_REQUEST_. Lay out the material below as a Markdown table with the columns Row and Line, giving each non-blank line its own numbered row and omitting blank lines.

_SUPPLIED ENTRIES_.
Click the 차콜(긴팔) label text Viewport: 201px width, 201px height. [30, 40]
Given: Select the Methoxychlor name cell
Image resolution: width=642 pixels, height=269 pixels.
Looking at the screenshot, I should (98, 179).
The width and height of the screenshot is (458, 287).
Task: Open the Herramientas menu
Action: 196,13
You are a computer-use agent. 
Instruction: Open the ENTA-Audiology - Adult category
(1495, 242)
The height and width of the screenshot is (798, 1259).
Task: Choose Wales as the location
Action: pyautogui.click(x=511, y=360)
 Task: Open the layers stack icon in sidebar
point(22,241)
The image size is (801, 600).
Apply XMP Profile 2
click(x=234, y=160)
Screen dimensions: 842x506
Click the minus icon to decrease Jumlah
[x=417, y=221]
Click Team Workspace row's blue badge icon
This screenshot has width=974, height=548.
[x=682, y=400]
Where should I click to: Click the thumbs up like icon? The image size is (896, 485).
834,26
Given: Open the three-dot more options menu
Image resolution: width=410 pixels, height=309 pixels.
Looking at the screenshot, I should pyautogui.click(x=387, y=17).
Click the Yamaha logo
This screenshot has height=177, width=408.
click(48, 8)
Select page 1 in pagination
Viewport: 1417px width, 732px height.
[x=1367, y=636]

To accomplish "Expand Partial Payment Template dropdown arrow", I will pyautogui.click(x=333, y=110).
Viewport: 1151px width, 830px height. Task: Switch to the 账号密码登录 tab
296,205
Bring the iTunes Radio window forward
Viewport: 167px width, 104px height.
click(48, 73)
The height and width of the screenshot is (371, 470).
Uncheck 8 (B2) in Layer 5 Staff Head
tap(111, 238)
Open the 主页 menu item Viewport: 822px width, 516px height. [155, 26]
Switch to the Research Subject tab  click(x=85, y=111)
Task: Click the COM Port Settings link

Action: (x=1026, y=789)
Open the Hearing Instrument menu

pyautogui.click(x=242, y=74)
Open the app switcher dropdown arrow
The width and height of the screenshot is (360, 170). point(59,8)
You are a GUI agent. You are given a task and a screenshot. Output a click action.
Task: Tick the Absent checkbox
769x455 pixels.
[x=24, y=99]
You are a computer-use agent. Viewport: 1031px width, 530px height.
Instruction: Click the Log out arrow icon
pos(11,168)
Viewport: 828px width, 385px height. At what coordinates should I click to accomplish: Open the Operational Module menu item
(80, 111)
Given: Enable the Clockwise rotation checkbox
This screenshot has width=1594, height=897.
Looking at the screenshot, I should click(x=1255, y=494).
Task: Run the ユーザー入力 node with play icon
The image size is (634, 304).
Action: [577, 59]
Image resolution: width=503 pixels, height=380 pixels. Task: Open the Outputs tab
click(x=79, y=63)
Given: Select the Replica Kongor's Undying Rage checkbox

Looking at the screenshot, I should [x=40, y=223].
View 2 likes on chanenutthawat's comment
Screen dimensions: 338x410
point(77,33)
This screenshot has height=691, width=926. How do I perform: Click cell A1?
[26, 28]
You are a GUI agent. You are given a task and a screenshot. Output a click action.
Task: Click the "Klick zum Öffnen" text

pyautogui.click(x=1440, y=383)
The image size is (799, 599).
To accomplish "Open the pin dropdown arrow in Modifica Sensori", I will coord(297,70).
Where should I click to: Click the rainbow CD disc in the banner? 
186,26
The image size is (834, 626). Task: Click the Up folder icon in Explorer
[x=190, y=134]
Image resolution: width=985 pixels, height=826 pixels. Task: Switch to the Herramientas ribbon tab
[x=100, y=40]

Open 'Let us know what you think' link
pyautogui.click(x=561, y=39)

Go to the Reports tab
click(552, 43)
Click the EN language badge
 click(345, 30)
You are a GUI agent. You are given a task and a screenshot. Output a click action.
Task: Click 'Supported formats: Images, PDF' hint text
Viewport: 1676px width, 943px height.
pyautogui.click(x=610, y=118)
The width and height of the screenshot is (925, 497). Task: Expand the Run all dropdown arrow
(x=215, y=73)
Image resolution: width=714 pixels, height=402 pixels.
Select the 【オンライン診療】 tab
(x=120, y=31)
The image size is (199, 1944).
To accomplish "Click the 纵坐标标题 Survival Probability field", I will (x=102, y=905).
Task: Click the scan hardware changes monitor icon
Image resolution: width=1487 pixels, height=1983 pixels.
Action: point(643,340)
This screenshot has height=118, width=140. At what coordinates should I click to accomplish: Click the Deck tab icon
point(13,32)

_ANSWER TO THIS PROBLEM_.
| Row | Line |
|---|---|
| 1 | Click the 차콜(긴팔) label text Viewport: 201px width, 201px height. [30, 40] |
| 2 | Given: Select the Methoxychlor name cell |
| 3 | Image resolution: width=642 pixels, height=269 pixels. |
| 4 | Looking at the screenshot, I should (98, 179). |
| 5 | The width and height of the screenshot is (458, 287). |
| 6 | Task: Open the Herramientas menu |
| 7 | Action: 196,13 |
| 8 | You are a computer-use agent.  |
| 9 | Instruction: Open the ENTA-Audiology - Adult category |
| 10 | (1495, 242) |
| 11 | The height and width of the screenshot is (798, 1259). |
| 12 | Task: Choose Wales as the location |
| 13 | Action: pyautogui.click(x=511, y=360) |
| 14 |  Task: Open the layers stack icon in sidebar |
| 15 | point(22,241) |
| 16 | The image size is (801, 600). |
| 17 | Apply XMP Profile 2 |
| 18 | click(x=234, y=160) |
| 19 | Screen dimensions: 842x506 |
| 20 | Click the minus icon to decrease Jumlah |
| 21 | [x=417, y=221] |
| 22 | Click Team Workspace row's blue badge icon |
| 23 | This screenshot has width=974, height=548. |
| 24 | [x=682, y=400] |
| 25 | Where should I click to: Click the thumbs up like icon? The image size is (896, 485). |
| 26 | 834,26 |
| 27 | Given: Open the three-dot more options menu |
| 28 | Image resolution: width=410 pixels, height=309 pixels. |
| 29 | Looking at the screenshot, I should pyautogui.click(x=387, y=17). |
| 30 | Click the Yamaha logo |
| 31 | This screenshot has height=177, width=408. |
| 32 | click(48, 8) |
| 33 | Select page 1 in pagination |
| 34 | Viewport: 1417px width, 732px height. |
| 35 | [x=1367, y=636] |
| 36 | To accomplish "Expand Partial Payment Template dropdown arrow", I will pyautogui.click(x=333, y=110). |
| 37 | Viewport: 1151px width, 830px height. Task: Switch to the 账号密码登录 tab |
| 38 | 296,205 |
| 39 | Bring the iTunes Radio window forward |
| 40 | Viewport: 167px width, 104px height. |
| 41 | click(48, 73) |
| 42 | The height and width of the screenshot is (371, 470). |
| 43 | Uncheck 8 (B2) in Layer 5 Staff Head |
| 44 | tap(111, 238) |
| 45 | Open the 主页 menu item Viewport: 822px width, 516px height. [155, 26] |
| 46 | Switch to the Research Subject tab  click(x=85, y=111) |
| 47 | Task: Click the COM Port Settings link |
| 48 | Action: (x=1026, y=789) |
| 49 | Open the Hearing Instrument menu |
| 50 | pyautogui.click(x=242, y=74) |
| 51 | Open the app switcher dropdown arrow |
| 52 | The width and height of the screenshot is (360, 170). point(59,8) |
| 53 | You are a GUI agent. You are given a task and a screenshot. Output a click action. |
| 54 | Task: Tick the Absent checkbox |
| 55 | 769x455 pixels. |
| 56 | [x=24, y=99] |
| 57 | You are a computer-use agent. Viewport: 1031px width, 530px height. |
| 58 | Instruction: Click the Log out arrow icon |
| 59 | pos(11,168) |
| 60 | Viewport: 828px width, 385px height. At what coordinates should I click to accomplish: Open the Operational Module menu item |
| 61 | (80, 111) |
| 62 | Given: Enable the Clockwise rotation checkbox |
| 63 | This screenshot has width=1594, height=897. |
| 64 | Looking at the screenshot, I should click(x=1255, y=494). |
| 65 | Task: Run the ユーザー入力 node with play icon |
| 66 | The image size is (634, 304). |
| 67 | Action: [577, 59] |
| 68 | Image resolution: width=503 pixels, height=380 pixels. Task: Open the Outputs tab |
| 69 | click(x=79, y=63) |
| 70 | Given: Select the Replica Kongor's Undying Rage checkbox |
| 71 | Looking at the screenshot, I should [x=40, y=223]. |
| 72 | View 2 likes on chanenutthawat's comment |
| 73 | Screen dimensions: 338x410 |
| 74 | point(77,33) |
| 75 | This screenshot has height=691, width=926. How do I perform: Click cell A1? |
| 76 | [26, 28] |
| 77 | You are a GUI agent. You are given a task and a screenshot. Output a click action. |
| 78 | Task: Click the "Klick zum Öffnen" text |
| 79 | pyautogui.click(x=1440, y=383) |
| 80 | The image size is (799, 599). |
| 81 | To accomplish "Open the pin dropdown arrow in Modifica Sensori", I will coord(297,70). |
| 82 | Where should I click to: Click the rainbow CD disc in the banner?  |
| 83 | 186,26 |
| 84 | The image size is (834, 626). Task: Click the Up folder icon in Explorer |
| 85 | [x=190, y=134] |
| 86 | Image resolution: width=985 pixels, height=826 pixels. Task: Switch to the Herramientas ribbon tab |
| 87 | [x=100, y=40] |
| 88 | Open 'Let us know what you think' link |
| 89 | pyautogui.click(x=561, y=39) |
| 90 | Go to the Reports tab |
| 91 | click(552, 43) |
| 92 | Click the EN language badge |
| 93 |  click(345, 30) |
| 94 | You are a GUI agent. You are given a task and a screenshot. Output a click action. |
| 95 | Task: Click 'Supported formats: Images, PDF' hint text |
| 96 | Viewport: 1676px width, 943px height. |
| 97 | pyautogui.click(x=610, y=118) |
| 98 | The width and height of the screenshot is (925, 497). Task: Expand the Run all dropdown arrow |
| 99 | (x=215, y=73) |
| 100 | Image resolution: width=714 pixels, height=402 pixels. |
| 101 | Select the 【オンライン診療】 tab |
| 102 | (x=120, y=31) |
| 103 | The image size is (199, 1944). |
| 104 | To accomplish "Click the 纵坐标标题 Survival Probability field", I will (x=102, y=905). |
| 105 | Task: Click the scan hardware changes monitor icon |
| 106 | Image resolution: width=1487 pixels, height=1983 pixels. |
| 107 | Action: point(643,340) |
| 108 | This screenshot has height=118, width=140. At what coordinates should I click to accomplish: Click the Deck tab icon |
| 109 | point(13,32) |